Using COPY TO BINARY
psycopg’s documentation is a bit vague about how to copy a query to a binary object. The trick is to use io.BytesIO and write each binary chunk as it is returned from the cursor.copy function:
result = io.BytesIO()
with curs.copy("COPY (SELECT * FROM my_table) TO STDOUT BINARY") as copy:
for raw in copy:
result.write(raw)
Note: you still have to loop over each result row.
There doesn't appear to be a way of getting all results in one go.
However - this is still faster than processing each row into a tuple etc
Processing the result with numpy
In the above example, the binary data will be read in to the result variable. The format
of the resulted binary data is explained in the PostGreSQL documentation.
The first thing to note is that there is a header before the start of the data and a trailer
at the end of the data. numpy allows us to specify the size of any header, but not the size
of the trailer. To remove the trailer before further processing, run:
notrailer = result.getvalue()[:-2] # unread the trailer
Next, the data can be read into a numpy array using the numpy.frombuffer function
by specifying the dtype of the result of your query.
Note: You will need to be sure what types are returned from your query
before determining the dtype.
In addition need to understand how PostGreSQL serialises types before you can interpret the result as a dtype. The documentation points you to this directory in the PostGreSQL sources to work out the types. To get you started, below is a table of commonly used types and how to interpret them with numpy:
| PostGreSQL Type | numpy dtype |
|---|---|
| int | >u4 |
| float | >f8 |
| array | >u4 (ndims) |
| >u4 (has null) | |
| >u4 (element type | |
| For each dimension: | |
| >u4 size of dim | |
| >u4 lower bound | |
| Then for each value | |
| >u4 size of value | |
| Then value itself |
Unfortunately, variable length string data cannot be interpreted by
numpy.frombuffer. If all your strings are of fixed length you may
be able to use the S format specifier along with the length.
Note: the > character before the type tells numpy the data is in big
endian format. PostGreSQL transmits data as big endian.

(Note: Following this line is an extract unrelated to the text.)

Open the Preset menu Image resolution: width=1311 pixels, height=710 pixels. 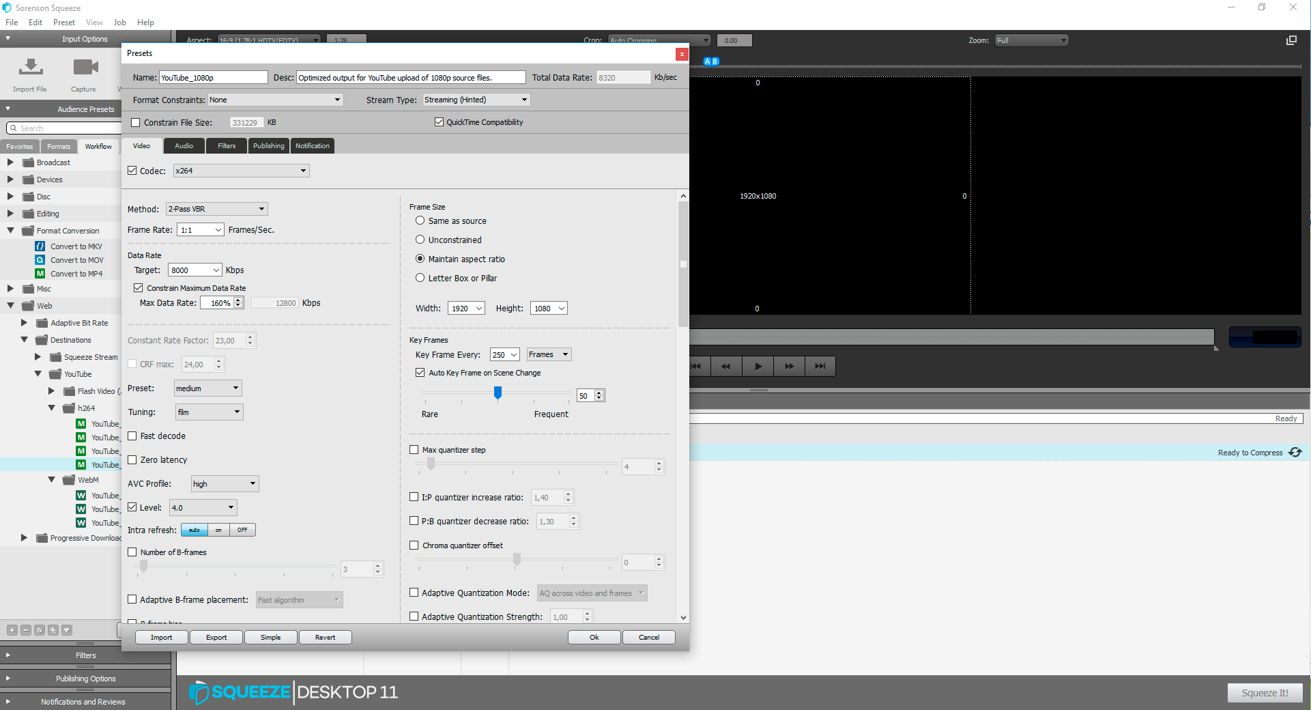(x=63, y=23)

We will cover converting back to little endian later, but
just be sure to specify this character otherwise you may not
be able to understand the result...
Currently the file header is 19 bytes (as documented in the PostGreSQL documentation).
This means that the offset parameter to numpy.frombuffer must be set to 19.
Also, each row starts with a 16 bit integer (type >u2) with a count of the
results for that row. Since we provided the query we should be able to ignore this.
To process a result that has 2 floats for each row (‘x’ and ‘y’):
data = numpy.frombuffer(notrailer,
dtype=[('fields', '>u2'), ('sizex', '>u4'), ('x', '>f8'), ('sizey', '>u4'), ('y', '>f8')],
offset=19)
The sizex and sizey fields can be safely ignored (assuming you are actually
reading in 2 floats!).
To process a result that has one float (radius) and one int (count) for each row:
data = numpy.frombuffer(notrailer,
dtype=[('fields', '>u2'), ('sizeradius', '>u4'), ('radius', '>f8'), ('sizecount', '>u4'), ('count', '>u4')],
offset=19)
Again, sizeradius and sizecount can be safely ignored if you know the types.
To read an array of a known size (4 elements in this example):
data = numpy.frombuffer(notrailer,
dtype=[('fields', '>u2'), ('info_about_array', '>u4', (5,)),
('array', [('offset', '>u4'), ('value', '>f8')], 4)],
offset=19)
In this case we can ignore the ndims etc for the array (see table above,
this is stored in the info_about_array field. The data for the array
will be stored in the array field.
Converting to the correct endian
As discussed above, PostGreSQL transmits all data as big endian. Most machines
now are little endian. So the data contained in these structured arrays are
likely to wrong for your CPU. You can find which byte order your machine is using
by printing the value of sys.byteorder:
import sys
print(sys.byteorder)
If this is little you will need to convert the arrays to little endian with
code like this:
data_native = data.byteswap() # swap the data
data_native = data_native.view(data_native.dtype.newbyteorder()) # set the little endian data types
Conclusion
Reading data into a numpy array from a PostGreSQL binary cursor is possible if you need to get the data directly into numpy as quickly as possible. It is not without its downsides, but if you are getting back large arrays and numpy is the only way they can be processed then the method described above is feasible.